Handy-Verbote in Europa
Wer dennoch mit Telefon erwischt wird, muss harte Strafen zahlen.
Der ADAC hat die aktuellen Bußgelder für 24 Reiseländer zusammengestellt. Am teuersten ist es mit 136,- € in den Niederlanden. Auch in Ungarn und Griechenland kann der Umgang mit dem Handy während der Fahrt ein Loch in dreistelliger Höhe in die Urlaubskasse reißen. Dort wo es noch kein ausdrückliches Verbot gibt, wie z. B. in Schweden, wird aber der Sachverhalt als solches bei Unfällen, unsicherem Fahrverhalten und Verkehrsgefährdung mit herangezogen.
Die Zahlen vom ADAC können aber nur Richtwerte sein, da es nur in Deutschland und Dänemark einen festgelegten Katalog gibt. Auch in der Türkei gibt es ein Verbot für Handys am Lenkrad, genaue Bußgeldbeträge werden allerdings nicht veröffentlicht.

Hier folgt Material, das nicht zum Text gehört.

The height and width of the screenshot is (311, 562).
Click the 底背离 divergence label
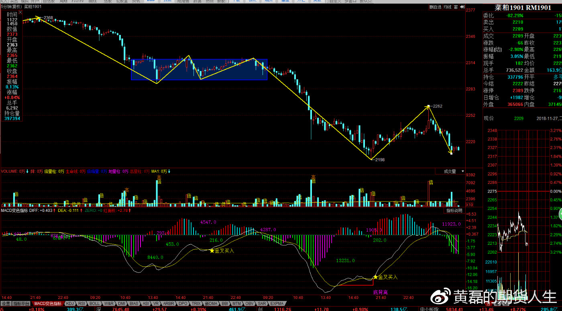(380, 292)
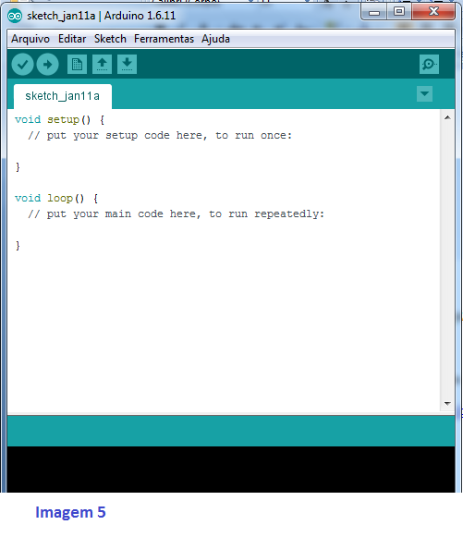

Von Land zu Land können die Regelungen zum Thema "Telefonieren im Auto" sehr variieren. Meistens darf nur mit einer Freisprechanlage ein Handy betrieben werden, oder die Nutzung portabler Freisprecheinrichtungen (Headsets) die bestimmte Voraussetzungen erfüllen.

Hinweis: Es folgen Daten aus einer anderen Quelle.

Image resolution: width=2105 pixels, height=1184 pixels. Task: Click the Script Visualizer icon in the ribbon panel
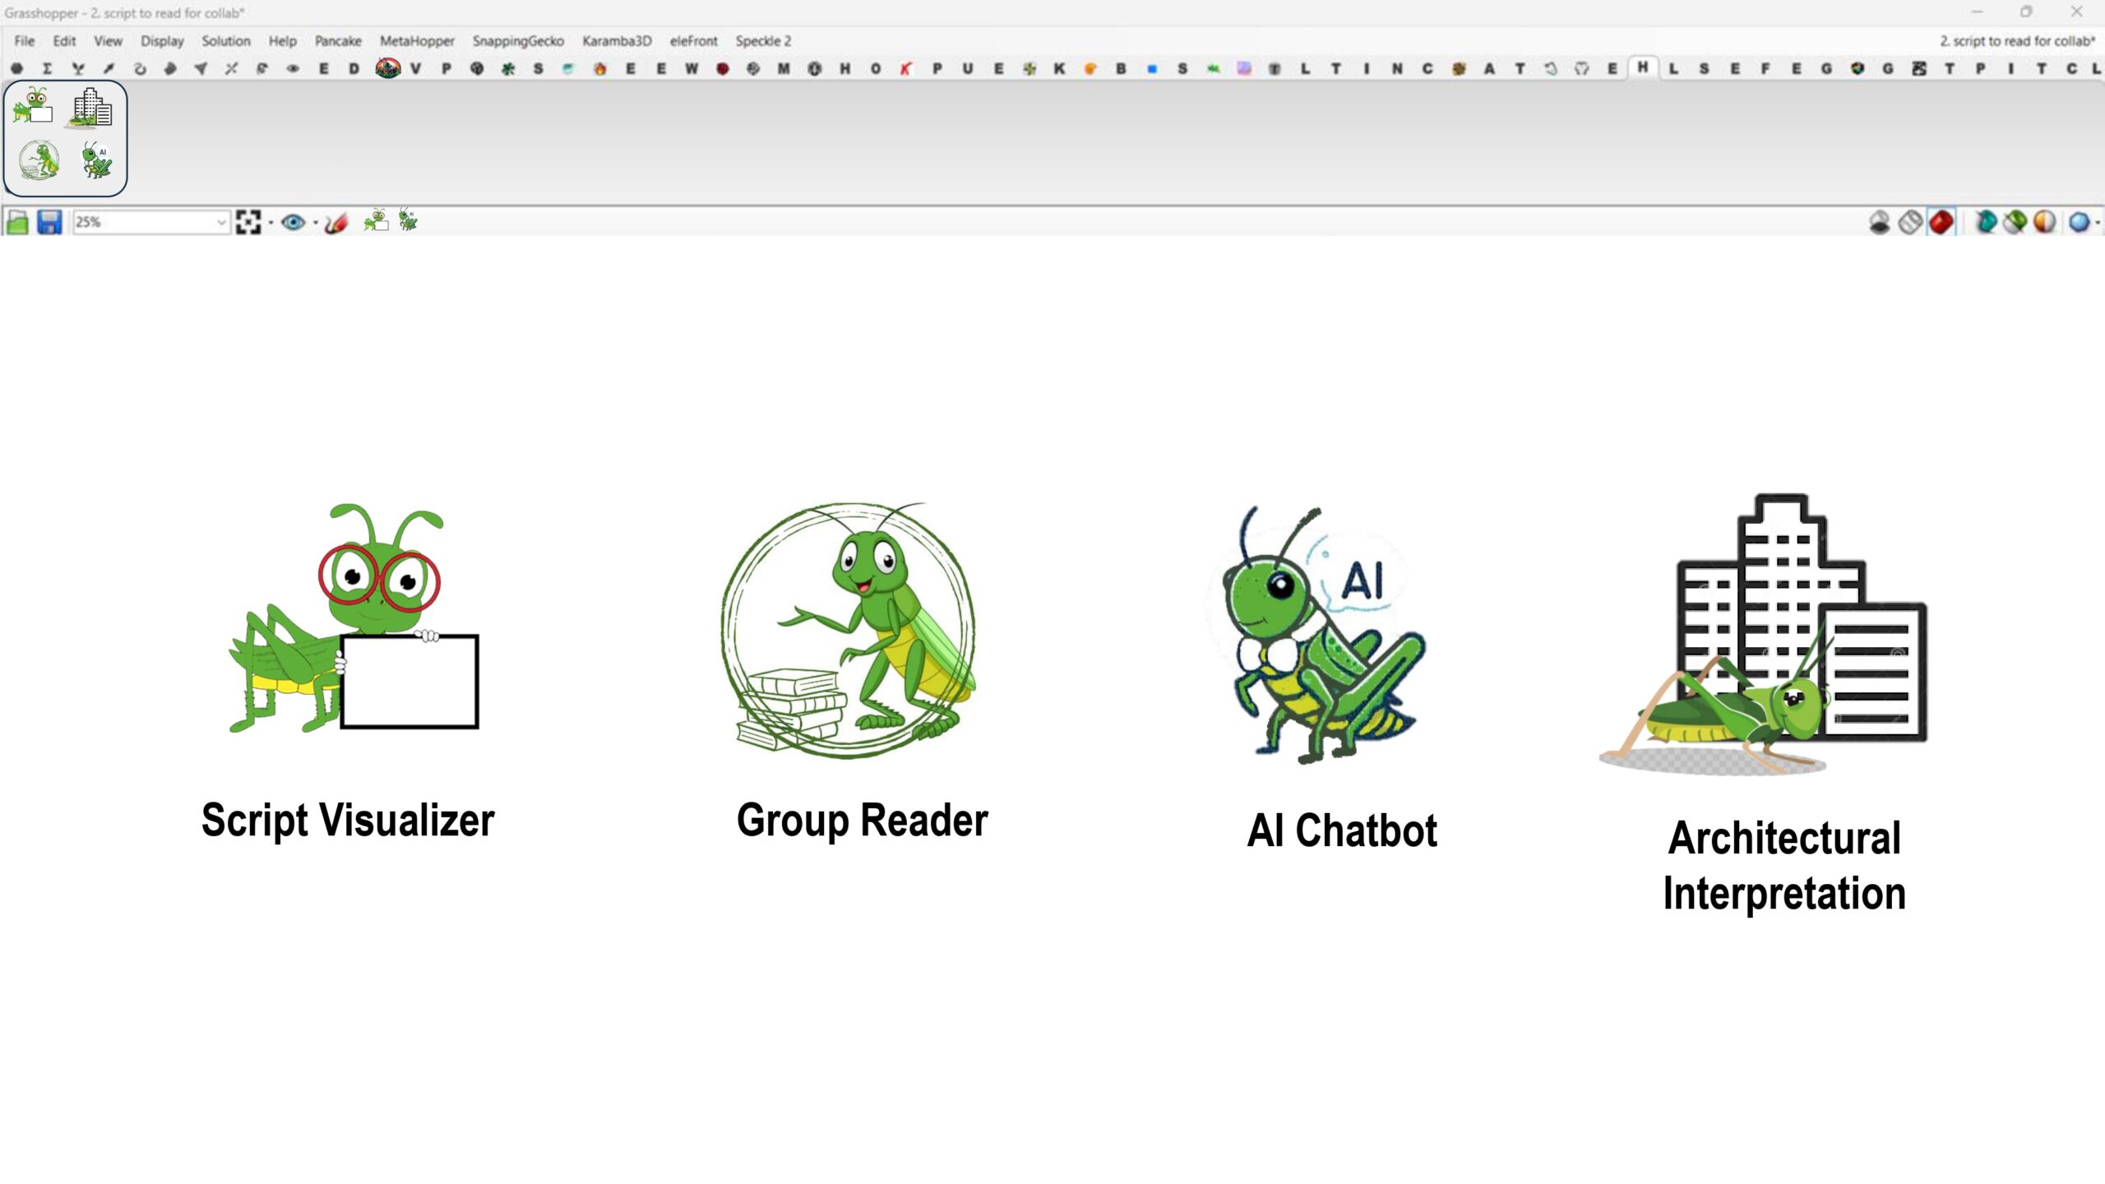click(x=33, y=107)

Auf Grund der Vielzahl nationaler Bestimmungen sollten sich Auslandsreisende rechtzeitig vor der Abfahrt über die geltenden Regeln informieren. Der Automobil-Club rät Autourlaubern, auch im Ausland grundsätzlich beim Fahren auf das Telefonieren zu verzichten. Die ungewohnte Verkehrssituation, die oft andere, fremdsprachige Beschilderung und unbekannte Strecken erfordern ohnehin ein erhöhtes Maß an Aufmerksamkeit.